Legal Experts Question Biden’s Border Methods

After months of bipartisan deliberations, the United States’ illegal immigration crisis reached a peak earlier this month when a plan that aimed to address some of the key issues leading to the border problem was rejected by Republican senators.

According to the White House, these improvements would make the border more secure than anything the country has seen in decades. The plan was deemed a failure on many fronts.

House Speaker Mike Johnson (R–Louisiana) argued that it would encourage more illegal immigration and fails in every single area necessary to defend our border.

The bill’s expansion of work permissions for illegal immigrants is only one of its several problems. It also fails to include necessary amendments regarding asylum. Worse still, provisions permit illegal immigrants’ release from custody and would amount to an amnesty.

Republican Attorneys General have contested this approach.

Opponents of the measure, such as America First Legal’s VP and counsel Gene Hamilton, claimed that the Biden administration is already breaking the law for ideological reasons and the Senate bill would give Biden more cover to expand his catch-and-release policies.

The present policy mandates the capture and detention of foreigners and also a catch-and-release program for most. According to Hamilton, this would lead to a bureaucratic nightmare that would further impede immigration enforcement, give Biden’s ‘insane’ ideas legitimacy, and leave the border considerably weaker than it is now.

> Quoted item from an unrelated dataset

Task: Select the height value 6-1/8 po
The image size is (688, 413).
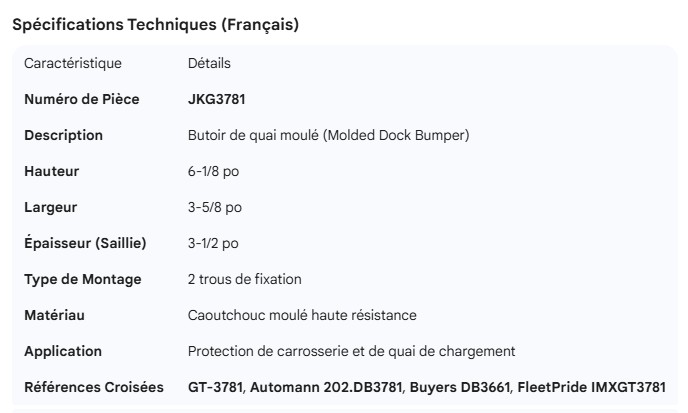Action: coord(213,171)
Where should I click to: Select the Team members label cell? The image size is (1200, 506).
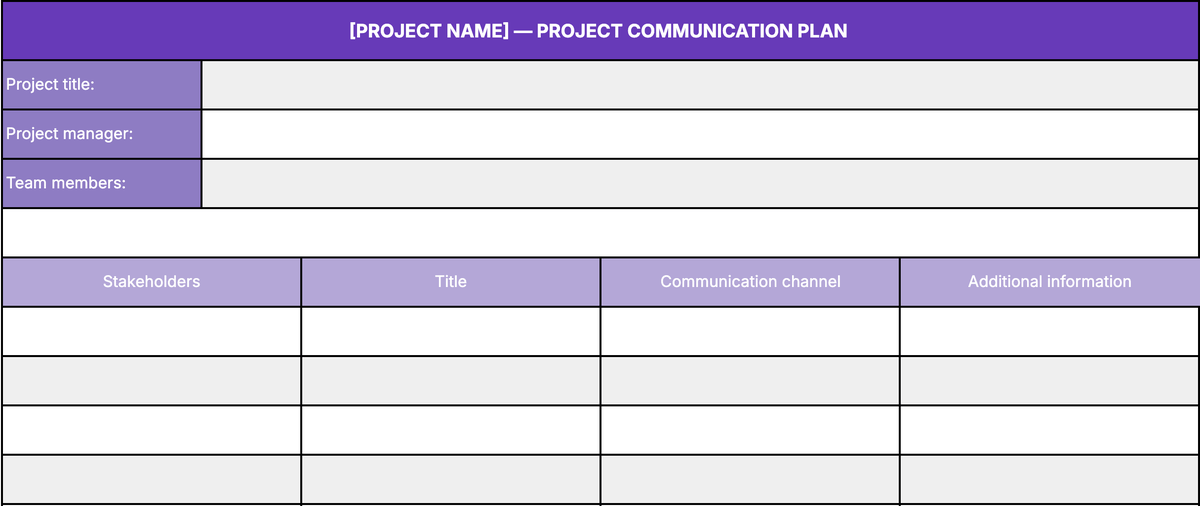[x=101, y=183]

Josh Blackman, a law professor at the South Texas College of Law Houston who specializes in constitutional law and the United States Supreme Court, posed the issue of whether or not the president is making full use of all of the tools available to him to effectively execute the law in the absence of the Senate enacting the measure.

In his statement, he said that it seems that Mayorkas, US Secretary of Homeland Security, is using broad definitions of prosecutorial discretion to avoid prioritizing removal, as the Trump administration did.